We retrospectively reviewed the records of 772 consecutive patients who received transcatheter aortic valve insertion from November 2008 through August 2016. There were 18 (2%) patients who had previous mitral valve operation that included valve repair in 4 patients (22%) and replacement in 14 (78%).


Baseline characteristics included age of 77 years (interquartile range 68, 84), female sex in 11 patients (61%), New York Heart Association functional class III/IV in 14 (78%), and Society of Thoracic Surgeons predicted risk of mortality of 7.0% (5.3, 12.0). Access was transfemoral in 14 patients (78%).
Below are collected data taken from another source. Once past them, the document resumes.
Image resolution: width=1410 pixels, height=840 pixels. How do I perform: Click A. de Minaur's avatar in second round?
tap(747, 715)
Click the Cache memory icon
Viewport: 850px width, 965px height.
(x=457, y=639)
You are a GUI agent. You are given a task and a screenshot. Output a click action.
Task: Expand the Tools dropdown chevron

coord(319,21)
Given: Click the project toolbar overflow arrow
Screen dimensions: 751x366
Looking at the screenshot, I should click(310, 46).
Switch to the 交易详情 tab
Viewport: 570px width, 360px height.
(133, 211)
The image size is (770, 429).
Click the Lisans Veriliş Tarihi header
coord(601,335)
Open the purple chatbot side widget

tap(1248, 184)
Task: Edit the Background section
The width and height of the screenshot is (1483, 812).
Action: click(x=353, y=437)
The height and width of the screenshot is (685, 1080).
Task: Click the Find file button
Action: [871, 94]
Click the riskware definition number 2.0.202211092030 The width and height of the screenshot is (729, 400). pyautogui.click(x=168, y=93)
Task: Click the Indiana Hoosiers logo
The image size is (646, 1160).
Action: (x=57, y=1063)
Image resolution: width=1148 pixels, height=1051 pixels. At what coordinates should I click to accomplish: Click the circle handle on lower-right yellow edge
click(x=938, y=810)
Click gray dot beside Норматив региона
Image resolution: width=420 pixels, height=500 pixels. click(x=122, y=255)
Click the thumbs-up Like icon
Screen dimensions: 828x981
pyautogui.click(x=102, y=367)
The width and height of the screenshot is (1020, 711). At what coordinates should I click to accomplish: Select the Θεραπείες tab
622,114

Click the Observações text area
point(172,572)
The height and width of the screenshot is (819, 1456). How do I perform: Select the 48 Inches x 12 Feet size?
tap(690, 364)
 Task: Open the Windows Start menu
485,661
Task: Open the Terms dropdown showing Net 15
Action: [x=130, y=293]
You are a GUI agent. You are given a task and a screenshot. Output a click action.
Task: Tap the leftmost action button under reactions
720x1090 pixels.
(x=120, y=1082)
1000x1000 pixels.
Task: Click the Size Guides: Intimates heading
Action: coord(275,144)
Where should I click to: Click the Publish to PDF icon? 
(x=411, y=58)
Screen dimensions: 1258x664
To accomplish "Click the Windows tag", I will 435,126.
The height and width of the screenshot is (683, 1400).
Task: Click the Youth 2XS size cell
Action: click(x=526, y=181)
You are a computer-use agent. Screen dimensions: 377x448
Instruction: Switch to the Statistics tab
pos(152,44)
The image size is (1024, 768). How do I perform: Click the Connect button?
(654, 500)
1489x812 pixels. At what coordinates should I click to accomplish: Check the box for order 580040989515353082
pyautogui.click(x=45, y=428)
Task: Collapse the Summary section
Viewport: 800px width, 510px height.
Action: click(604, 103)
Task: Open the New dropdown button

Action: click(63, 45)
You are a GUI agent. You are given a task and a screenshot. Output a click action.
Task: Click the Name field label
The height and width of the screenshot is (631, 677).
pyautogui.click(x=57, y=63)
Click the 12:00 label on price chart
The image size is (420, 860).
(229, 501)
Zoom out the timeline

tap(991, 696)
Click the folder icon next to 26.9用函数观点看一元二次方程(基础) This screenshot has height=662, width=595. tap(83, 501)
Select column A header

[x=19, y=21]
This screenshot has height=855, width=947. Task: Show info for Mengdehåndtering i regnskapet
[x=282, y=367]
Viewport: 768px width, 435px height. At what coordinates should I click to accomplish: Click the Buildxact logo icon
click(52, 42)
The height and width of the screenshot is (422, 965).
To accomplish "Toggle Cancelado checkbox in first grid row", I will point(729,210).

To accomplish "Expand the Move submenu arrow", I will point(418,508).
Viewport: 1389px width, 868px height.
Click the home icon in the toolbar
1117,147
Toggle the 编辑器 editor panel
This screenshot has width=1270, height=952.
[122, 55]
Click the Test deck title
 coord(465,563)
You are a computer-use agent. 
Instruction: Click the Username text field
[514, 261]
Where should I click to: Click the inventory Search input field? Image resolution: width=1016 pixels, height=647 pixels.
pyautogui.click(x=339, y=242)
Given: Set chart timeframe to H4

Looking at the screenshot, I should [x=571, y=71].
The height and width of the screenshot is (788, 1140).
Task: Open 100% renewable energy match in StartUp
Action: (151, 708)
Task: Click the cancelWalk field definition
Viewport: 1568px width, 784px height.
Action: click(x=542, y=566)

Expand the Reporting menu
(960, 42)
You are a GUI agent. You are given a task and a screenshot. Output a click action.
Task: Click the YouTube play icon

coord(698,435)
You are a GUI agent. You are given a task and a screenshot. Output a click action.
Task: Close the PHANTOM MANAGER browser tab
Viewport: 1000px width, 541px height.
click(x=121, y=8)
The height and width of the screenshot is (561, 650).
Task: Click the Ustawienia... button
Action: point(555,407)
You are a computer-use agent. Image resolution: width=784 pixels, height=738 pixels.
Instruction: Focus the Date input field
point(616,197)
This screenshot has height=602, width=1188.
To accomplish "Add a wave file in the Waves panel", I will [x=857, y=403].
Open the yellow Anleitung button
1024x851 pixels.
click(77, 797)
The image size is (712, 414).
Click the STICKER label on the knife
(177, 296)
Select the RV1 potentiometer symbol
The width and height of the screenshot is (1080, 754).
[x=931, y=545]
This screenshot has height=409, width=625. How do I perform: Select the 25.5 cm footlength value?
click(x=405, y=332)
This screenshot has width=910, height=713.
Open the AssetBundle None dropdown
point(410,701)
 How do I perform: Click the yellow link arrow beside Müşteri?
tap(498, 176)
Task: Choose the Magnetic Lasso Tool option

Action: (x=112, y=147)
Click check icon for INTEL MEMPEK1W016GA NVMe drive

Valve insertion was successful in all patients and involved a balloon expandable device in 10 (56%). No patient experienced acute mitral valve dysfunction or procedure-related mortality. Follow-up echocardiography demonstrated mean systolic aortic valve gradient of 9 mm Hg (8, 12), no grade moderate or greater aortic paravalvular regurgitation, and stable mitral valve function. Kaplan-Meier estimated survival was 90.9% ± 9.1% at 1 year.


Transcatheter aortic valve insertion appears to be a safe and effective operation after previous mitral valve operation. Procedure success was achieved with both balloon expandable and self-expanding devices and was independent of arterial access method. Transcatheter valve insertion should not be denied strictly on the basis of a previous mitral valve operation.